Confocal fluorescence microscopy

To investigate cellular distribution of β-catenin, HCT116 cells were seeded in chamber slides (LAB-TEK) and incubated in 0.5 ml RPMI 1640 medium supplemented with 2% FBS and 1 µM C2. After 12 hours of incubation at 37 °C, cells were washed with PBS and fixed with 4% paraformaldehyde in PBS. Cells were then probed with anti-β-catenin primary antibody (Cell Signaling), washed and then probed with Alexa Fluor-tagged anti-rabbit IgG secondary antibody (Life Technologies). Subsequently, cells were incubated with phalloidin rhodamine (Life Technologies). Finally, mounting media with DAPI was used to attach No 1.5 cover slides. Confocal fluorescence microscopy was performed with a Zeiss LSM 710 inverted confocal microscope [DAPI: λ(ex) = 420 nm, Alexa fluor: λ(ex) = 488 nm, phalloidin rhodamine: λ(ex) = 540]. The level of co-localization of β-catenin and DAPI was quantified using double-stained confocal sections (Alexa fluor/DAPI). Sections were processed using software packages ZEN lite and Fiji. To determine Pearson co-localization coefficient for twenty nuclei per sample, we used EzColocalization plugin for ImageJ image analysis software40. Co-localization of β-catenin and DAPI was compared for C2 and DMSO.

Organoid clonogenicity assay

We derived LGR5+ GFPhi intestinal organoid cultures from APCfl/flLGR5-EGFP-cre-ERT2 mice, as previously described31. To assess the ability of the inhibitor C2 to inhibit clonogenicity of APC-deficient intestinal organoids, we seeded 1000 live GFPhi tumor stem cells into a three-dimensional collagen matrix (Matrigel), and then incubated with organoid growth media [ADMEM/F12, N2 (1:100), B27 (1:50)] containing C2 or DMSO. Four days later, clonogenicity was calculated as number of organoids per cell.
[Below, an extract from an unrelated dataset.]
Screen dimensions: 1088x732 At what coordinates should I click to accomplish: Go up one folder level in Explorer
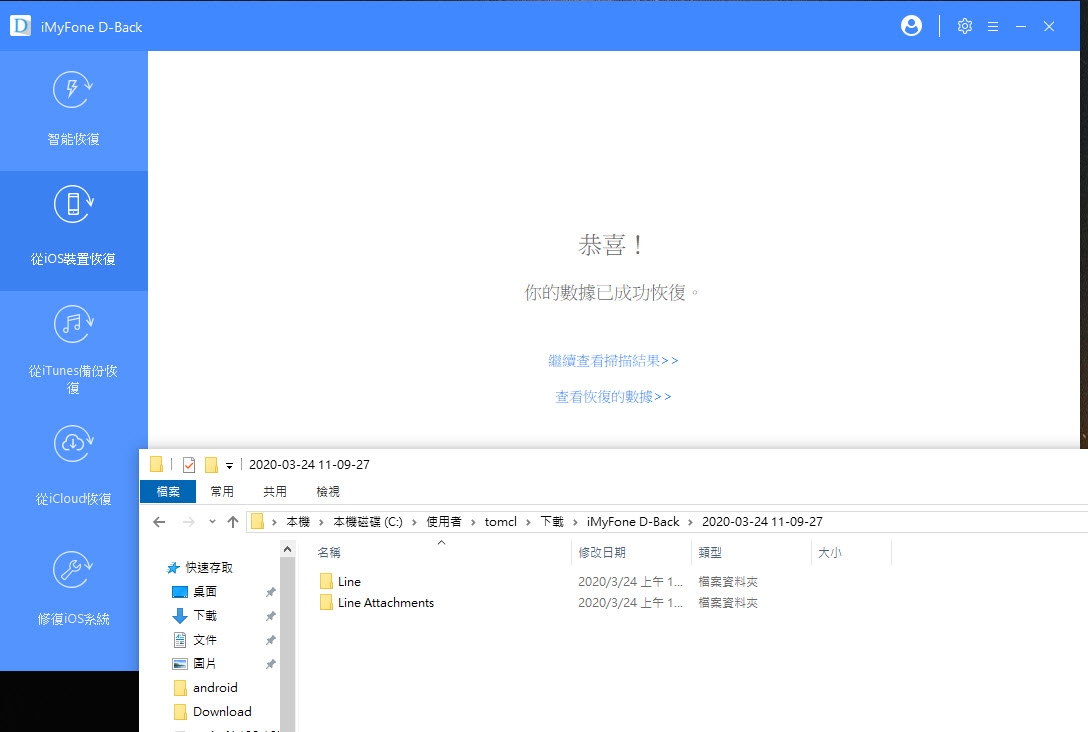(x=233, y=522)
Percentage viability of formed organoids was compared for C2 and DMSO.

In vivo mouse model

6-week-old female NSG (NOD-SCID) mice were injected with 3 × 106 DLD1 cells, resuspended in matrigel, into the left and right flanks. Xenografts were allowed to grow until the average tumor volume reached 100 mm3; then the mice were divided into two groups of six animals. One group received 25 mg/kg C2 and the other received vehicle (PEG400 + solutol + DMA) only. Doses were administered intra-peritoneally, and tumor volume and mouse weight were measured daily using external calipers. The mice were treated for a period of 35 days. At the end of the experiment (day 35), the mice were euthanized, tumors were excised, and tumors were weighed. All vertebrate experiments were conducted with the approval of Animal Care and Use Committee of University of California San Diego. Likewise, all vertebrate experiments were performed in compliance with guidelines set forth by the National Institute of Health and the Principles for the Use and Care of Vertebrate Animals.